I'm sure it was a really thrilling ride for the jelly because I spent the majority of it either singing along with the radio or crying uncontrollably, and I know how sensitive jelly can be.  Its hearing, of course.  Pretty sure I missed a couple notes in my singing those days.  But being stuffed in with sweaters and hats and random plush animals, the raspberry jelly must have had a grand old ride home to Illinois.

And when we got home, the jelly was abandoned in that hamper for a good week before I remembered that it existed.  And that was how a jar of raspberry jelly sat in the front room of my parents' house, unrefrigerated, until I remembered that these things are supposed to be refrigerated.

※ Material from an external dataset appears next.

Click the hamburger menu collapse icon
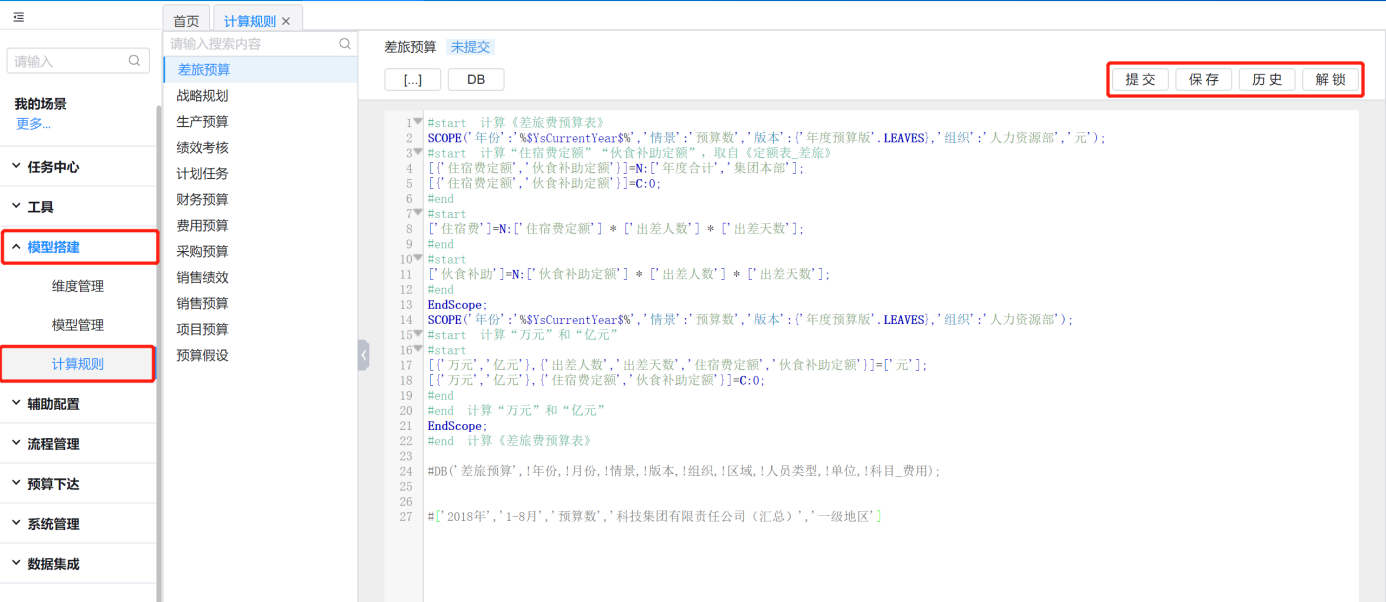The height and width of the screenshot is (602, 1386). coord(19,17)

So now there's a jar of raspberry jelly, nearly full, in the refrigerator at my parents' house.  I suspect that either my family members know that I forgot about it, or they don't eat raspberry jelly for the same reason I don't eat grape jelly.  Because they think it's gross.  So I can't help but pity the poor jelly that didn't do anything wrong, and is just sitting there in the refrigerator door, waiting to be put to some use.  I smeared some across a slice of soda bread the other day, and I haven't died yet, so I'm thinking the time of unrefrigeration didn't actually cause any damage to the jelly.  That or jelly is so full of preservatives and fake things, it doesn't really matter in the first place whether you keep it in the refrigerator or not.  OR that the house is so cold that it was close enough to a fridge in and of itself.

If this jelly is really one of the most dramatic things that I brought with me from Florida, maybe that's why I've been disinclined to twist open the cap and eat some.  Because what if I have flashes of memories of peanut butter and raspberry jelly sandwiches in the break room and get hit with a sadness of missing that time?  I hardly think that this is even remotely possible, but it distracts me from feeling writer intimidation which isn't even close to being related to what I was saying at the beginning of this sentence, but you know, sometimes the sentences need to be let off the leash to run away from you.

And let's not talk about how there's no strawberry jelly in the house.

"When the tide of misfortune moves over you, even jelly will break your teeth."